Ubiegły weekend majowy spędziliśmy nad morzem. W polarach i wiatrówkach zmagaliśmy się z silnymi podmuchami wiatru i robiliśmy długie spacery wzdłuż wybrzeża. Dzieci zbierały muszelki, których było zatrzęsienie, a nam udało się znaleźć kilka bursztynów. Pierwszego dnia pobytu nad morzem poszliśmy na obiad do polecanej nam smażalni ryb. Ryby tam podane były przepyszne i świeże. Mnie jednak zachwyciła zupa rybna. Była pomidorowo-paprykowa, z dużą ilością ziół, pikantna, z dryfującymi kawałkami ryby i boczku. Następnego dnia kupiliśmy w porcie świeże ryby, które przygotowaliśmy na różne sposoby. Ulegając namowom znajomych, postanowiłam odtworzyć zupę, którą jedliśmy poprzedniego dnia. Gotowaliśmy ją wspólnie. Każdy coś dorzucał. Po raz kolejny okazało się, że wspólne gotowanie daje dużo przyjemności. Wszyscy zgodnie stwierdzili, że nasza zupa była o wiele smaczniejsza od pierwowzoru….

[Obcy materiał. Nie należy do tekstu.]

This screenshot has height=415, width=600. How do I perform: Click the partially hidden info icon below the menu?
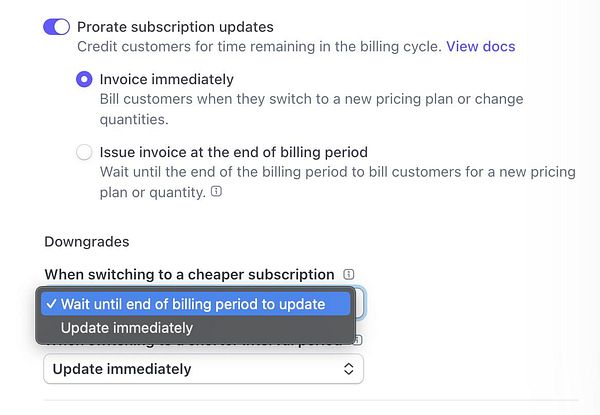(359, 341)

Oto przepis, który odtworzyliśmy (z podsmażonego boczku, który był w oryginale, zrezygnowaliśmy):
Wywar
5 litrów wody
2 marchewki
ćwiartka małej kapusty włoskiej
2 pietruszki
kawałek selera
1 por
6głów ryby (np. dorsz, turbot lub inna ryba-my mieliśmy te dwa rodzaje)
1 cała ryba np. dorsz
łyżeczka ziela angielskiego
4 listki laurowe
4 ząbki czosnku
Warzywa i głowy zalałam zimną wodą, posoliłam. Powoli gotowałam wywar, zajęło to ok. 2 godzin. Następnego dnia podgrzewałam na wolnym ogniu znów około godziny. Wyłowiłam głowy i rybę delikatnie obrałam z mięsa. Kawałeczki mięsa z ryby wrzuciłam do wywaru. Marchew, pietruszkę, seler, kapustę pokroiłam w małe kawałeczki. Por wyrzuciłam.
Zupa właściwa:
dodane na drugi dzień:
1 dorsz
1 papryka czerwona
1 papryczka chili
2 łyżki papryki słodkiej
łyżka oregano
łyżeczka bazylii
pół łyżeczki tymianku
4 przeciśnięte przez praskę ząbki czosnku
słoiczek koncentratu pomidorowego
puszka pomidorów z puszki
1 duża cebula
łyżka masła
2 łyżki oliwy
sól
pieprz
listki maggi
pęczek zielonej pietruszki
sok z cytryny
Na drugi dzień do podgrzanego wywaru dodałam pokrojoną w kostkę czerwoną paprykę i papryczkę chili pokrojoną w paseczki. Na maśle z oliwą podsmażyłam na złoto pokrojoną w kostkę cebulę, którą następnie dodałam do zupy. Dodałam pomidory i koncentrat. Wrzuciłam posiekane listki maggi Następnie dodałam wszystkie przyprawy. Gotowałam na wolnym ogniu. Zupa zgęstniała. Dodałam jeszcze dorsza, który ugotował się i łatwo dało się oddzielić mięso od ości, tak, by na wierzchu pływały kawałki białej rybki. Zupę doprawiłam jeszcze sokiem z cytryny i odrobiną cukru. Na końcu dodałam czosnek.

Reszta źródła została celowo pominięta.